Few actors have literally defined a character type and far less, if any, have done it their first time out of the box. Yet, as the impeccably dressed, highly polished and highly financed Hans Gruber in “Die Hard,” he set a new standard for villainy that has yet to be redefined. His endlessly calm and creepily polite demeanor at first masks his unflinchingly lethal psyche. We’d seen ice cold killers before, but never quite like this. It represents the best of Bond-style international supervillainy but with a realistic edge and horror that is still great fun to watch. He also packs an amazing amount of humor into this original, one-of-a-kind performance that has since often been imitated but never equaled.

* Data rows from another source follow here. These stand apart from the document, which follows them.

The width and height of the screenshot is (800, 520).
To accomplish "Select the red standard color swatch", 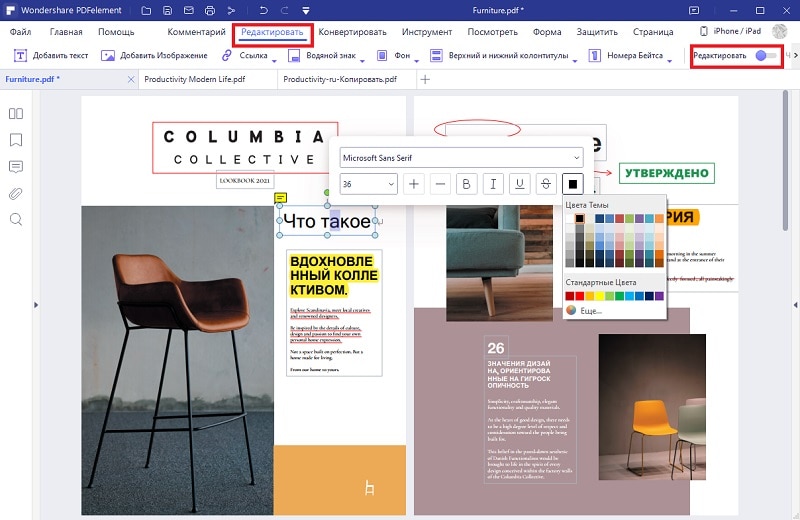I will (579, 296).
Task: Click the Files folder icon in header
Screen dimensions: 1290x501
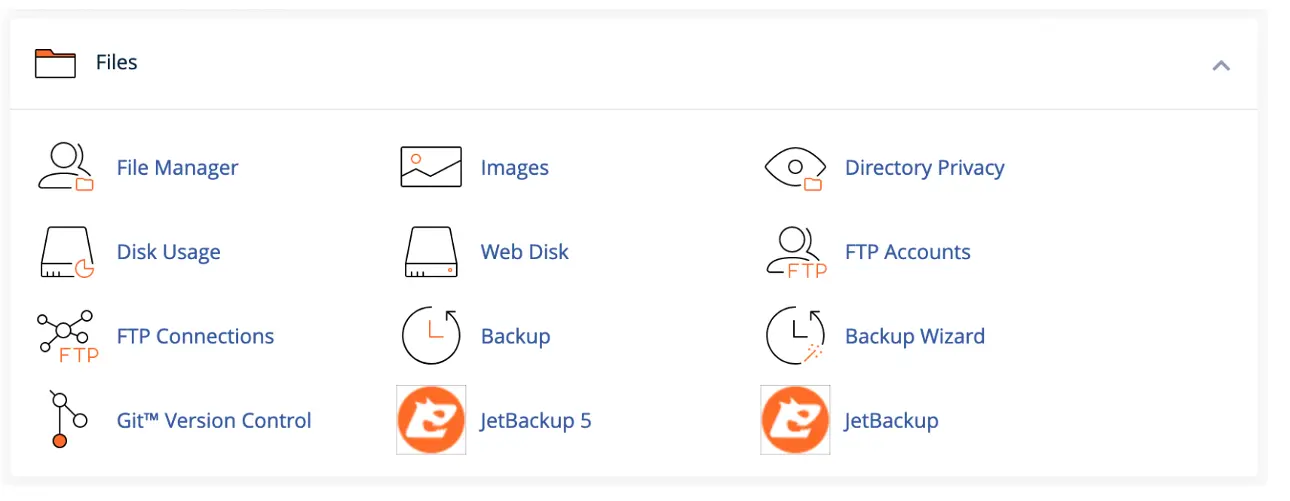Action: [x=55, y=63]
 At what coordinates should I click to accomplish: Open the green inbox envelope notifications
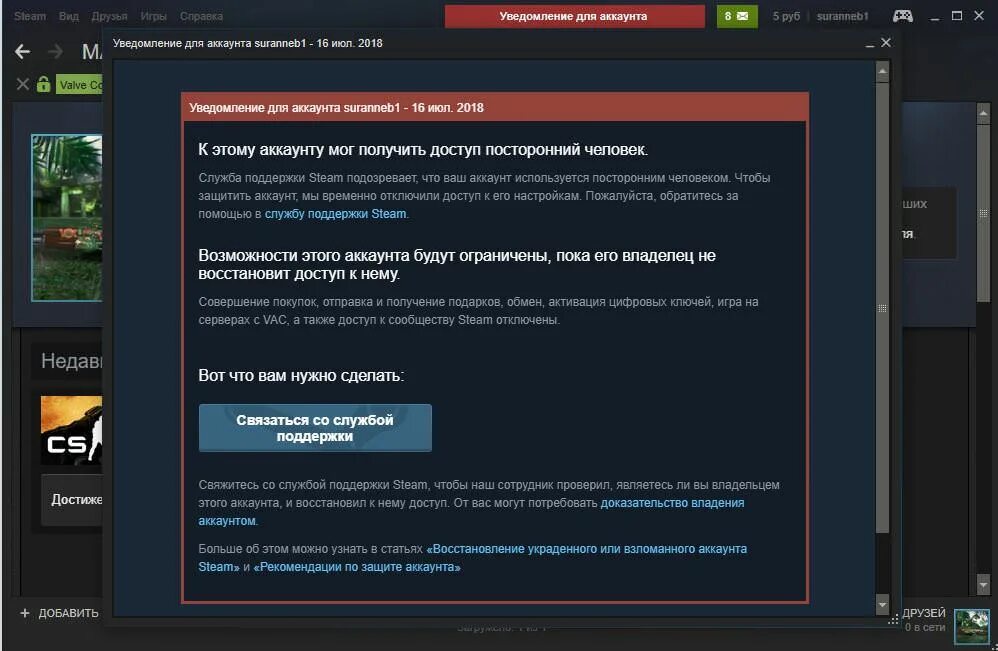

“Love Actually” is a total sea change. This classic Christmas movie and equally classic anytime romance boasts a huge cast of heavy hitters and Rickman holds his own with every one of them. In one of numerous storylines, he plays an office manager named Harry who loses his way with wife Emma Thompson and makes an unfortunate mistake. Yet he doesn’t go as far as she fears and there is plenty of room and time left for redemption and rediscovery of what really makes his life have meaning. He masterfully mixes in a sort of cranky, dry humor with a tired, emotionally stagnated individual who’s clueless as to how compassionless and dead he has become to those closest to him. He also displays his own inimitable style and personality with moments such as the brilliantly nuanced way he answers questions with the word “no” three times in succession. It’s brilliantly nuanced, quietly natural and just right in every aspect.